• Aim
Put every line of the entries below into a Markdown table with two columns, Row and Line. Number the rows in order and leave out blank lines.
==================================================
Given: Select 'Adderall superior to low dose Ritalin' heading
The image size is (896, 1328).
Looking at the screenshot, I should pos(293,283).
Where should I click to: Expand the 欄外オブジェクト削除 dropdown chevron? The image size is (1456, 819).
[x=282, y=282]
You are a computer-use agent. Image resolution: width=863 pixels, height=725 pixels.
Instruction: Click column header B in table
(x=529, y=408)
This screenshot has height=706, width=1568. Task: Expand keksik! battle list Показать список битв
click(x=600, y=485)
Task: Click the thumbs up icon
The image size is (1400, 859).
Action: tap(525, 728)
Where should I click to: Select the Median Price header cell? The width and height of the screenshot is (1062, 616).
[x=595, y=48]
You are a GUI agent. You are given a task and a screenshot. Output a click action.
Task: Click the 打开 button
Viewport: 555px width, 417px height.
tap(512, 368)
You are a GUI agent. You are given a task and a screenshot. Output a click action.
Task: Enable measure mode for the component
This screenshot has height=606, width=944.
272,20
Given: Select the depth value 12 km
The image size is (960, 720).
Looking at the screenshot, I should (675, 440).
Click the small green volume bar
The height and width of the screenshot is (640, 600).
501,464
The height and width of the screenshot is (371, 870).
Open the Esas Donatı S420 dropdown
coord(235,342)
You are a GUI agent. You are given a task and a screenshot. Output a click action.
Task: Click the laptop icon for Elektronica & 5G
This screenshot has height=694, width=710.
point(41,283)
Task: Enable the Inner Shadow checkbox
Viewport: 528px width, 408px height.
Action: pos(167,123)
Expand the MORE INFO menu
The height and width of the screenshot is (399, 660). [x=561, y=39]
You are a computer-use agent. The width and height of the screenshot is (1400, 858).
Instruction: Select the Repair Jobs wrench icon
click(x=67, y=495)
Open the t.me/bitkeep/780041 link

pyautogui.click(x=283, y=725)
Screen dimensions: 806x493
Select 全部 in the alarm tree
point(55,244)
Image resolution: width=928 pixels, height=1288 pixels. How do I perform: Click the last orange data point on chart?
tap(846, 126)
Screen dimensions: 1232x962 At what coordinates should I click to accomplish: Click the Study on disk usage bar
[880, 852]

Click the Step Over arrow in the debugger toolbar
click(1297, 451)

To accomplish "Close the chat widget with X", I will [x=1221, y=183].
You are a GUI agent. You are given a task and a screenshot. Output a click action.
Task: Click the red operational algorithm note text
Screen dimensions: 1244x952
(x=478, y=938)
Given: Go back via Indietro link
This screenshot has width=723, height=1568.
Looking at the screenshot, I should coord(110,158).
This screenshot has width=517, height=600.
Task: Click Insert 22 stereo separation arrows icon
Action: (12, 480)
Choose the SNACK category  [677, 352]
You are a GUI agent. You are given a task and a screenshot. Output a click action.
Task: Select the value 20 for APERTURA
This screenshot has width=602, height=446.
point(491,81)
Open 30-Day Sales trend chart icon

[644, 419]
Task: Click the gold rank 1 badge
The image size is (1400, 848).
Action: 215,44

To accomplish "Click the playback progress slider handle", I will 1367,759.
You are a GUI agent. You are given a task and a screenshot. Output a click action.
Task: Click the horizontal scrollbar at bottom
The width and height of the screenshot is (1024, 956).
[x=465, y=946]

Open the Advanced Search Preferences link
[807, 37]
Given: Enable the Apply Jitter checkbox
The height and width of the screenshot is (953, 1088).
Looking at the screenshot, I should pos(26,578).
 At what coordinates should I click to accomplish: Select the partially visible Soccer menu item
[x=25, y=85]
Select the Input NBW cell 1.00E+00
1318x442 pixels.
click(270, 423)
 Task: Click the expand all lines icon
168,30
==================================================
• Answer in full
| Row | Line |
|---|---|
| 1 | Given: Select 'Adderall superior to low dose Ritalin' heading |
| 2 | The image size is (896, 1328). |
| 3 | Looking at the screenshot, I should pos(293,283). |
| 4 | Where should I click to: Expand the 欄外オブジェクト削除 dropdown chevron? The image size is (1456, 819). |
| 5 | [x=282, y=282] |
| 6 | You are a computer-use agent. Image resolution: width=863 pixels, height=725 pixels. |
| 7 | Instruction: Click column header B in table |
| 8 | (x=529, y=408) |
| 9 | This screenshot has height=706, width=1568. Task: Expand keksik! battle list Показать список битв |
| 10 | click(x=600, y=485) |
| 11 | Task: Click the thumbs up icon |
| 12 | The image size is (1400, 859). |
| 13 | Action: tap(525, 728) |
| 14 | Where should I click to: Select the Median Price header cell? The width and height of the screenshot is (1062, 616). |
| 15 | [x=595, y=48] |
| 16 | You are a GUI agent. You are given a task and a screenshot. Output a click action. |
| 17 | Task: Click the 打开 button |
| 18 | Viewport: 555px width, 417px height. |
| 19 | tap(512, 368) |
| 20 | You are a GUI agent. You are given a task and a screenshot. Output a click action. |
| 21 | Task: Enable measure mode for the component |
| 22 | This screenshot has height=606, width=944. |
| 23 | 272,20 |
| 24 | Given: Select the depth value 12 km |
| 25 | The image size is (960, 720). |
| 26 | Looking at the screenshot, I should (675, 440). |
| 27 | Click the small green volume bar |
| 28 | The height and width of the screenshot is (640, 600). |
| 29 | 501,464 |
| 30 | The height and width of the screenshot is (371, 870). |
| 31 | Open the Esas Donatı S420 dropdown |
| 32 | coord(235,342) |
| 33 | You are a GUI agent. You are given a task and a screenshot. Output a click action. |
| 34 | Task: Click the laptop icon for Elektronica & 5G |
| 35 | This screenshot has height=694, width=710. |
| 36 | point(41,283) |
| 37 | Task: Enable the Inner Shadow checkbox |
| 38 | Viewport: 528px width, 408px height. |
| 39 | Action: pos(167,123) |
| 40 | Expand the MORE INFO menu |
| 41 | The height and width of the screenshot is (399, 660). [x=561, y=39] |
| 42 | You are a computer-use agent. The width and height of the screenshot is (1400, 858). |
| 43 | Instruction: Select the Repair Jobs wrench icon |
| 44 | click(x=67, y=495) |
| 45 | Open the t.me/bitkeep/780041 link |
| 46 | pyautogui.click(x=283, y=725) |
| 47 | Screen dimensions: 806x493 |
| 48 | Select 全部 in the alarm tree |
| 49 | point(55,244) |
| 50 | Image resolution: width=928 pixels, height=1288 pixels. How do I perform: Click the last orange data point on chart? |
| 51 | tap(846, 126) |
| 52 | Screen dimensions: 1232x962 At what coordinates should I click to accomplish: Click the Study on disk usage bar |
| 53 | [880, 852] |
| 54 | Click the Step Over arrow in the debugger toolbar |
| 55 | click(1297, 451) |
| 56 | To accomplish "Close the chat widget with X", I will [x=1221, y=183]. |
| 57 | You are a GUI agent. You are given a task and a screenshot. Output a click action. |
| 58 | Task: Click the red operational algorithm note text |
| 59 | Screen dimensions: 1244x952 |
| 60 | (x=478, y=938) |
| 61 | Given: Go back via Indietro link |
| 62 | This screenshot has width=723, height=1568. |
| 63 | Looking at the screenshot, I should coord(110,158). |
| 64 | This screenshot has width=517, height=600. |
| 65 | Task: Click Insert 22 stereo separation arrows icon |
| 66 | Action: (12, 480) |
| 67 | Choose the SNACK category  [677, 352] |
| 68 | You are a GUI agent. You are given a task and a screenshot. Output a click action. |
| 69 | Task: Select the value 20 for APERTURA |
| 70 | This screenshot has width=602, height=446. |
| 71 | point(491,81) |
| 72 | Open 30-Day Sales trend chart icon |
| 73 | [644, 419] |
| 74 | Task: Click the gold rank 1 badge |
| 75 | The image size is (1400, 848). |
| 76 | Action: 215,44 |
| 77 | To accomplish "Click the playback progress slider handle", I will 1367,759. |
| 78 | You are a GUI agent. You are given a task and a screenshot. Output a click action. |
| 79 | Task: Click the horizontal scrollbar at bottom |
| 80 | The width and height of the screenshot is (1024, 956). |
| 81 | [x=465, y=946] |
| 82 | Open the Advanced Search Preferences link |
| 83 | [807, 37] |
| 84 | Given: Enable the Apply Jitter checkbox |
| 85 | The height and width of the screenshot is (953, 1088). |
| 86 | Looking at the screenshot, I should pos(26,578). |
| 87 |  At what coordinates should I click to accomplish: Select the partially visible Soccer menu item |
| 88 | [x=25, y=85] |
| 89 | Select the Input NBW cell 1.00E+00 |
| 90 | 1318x442 pixels. |
| 91 | click(270, 423) |
| 92 |  Task: Click the expand all lines icon |
| 93 | 168,30 |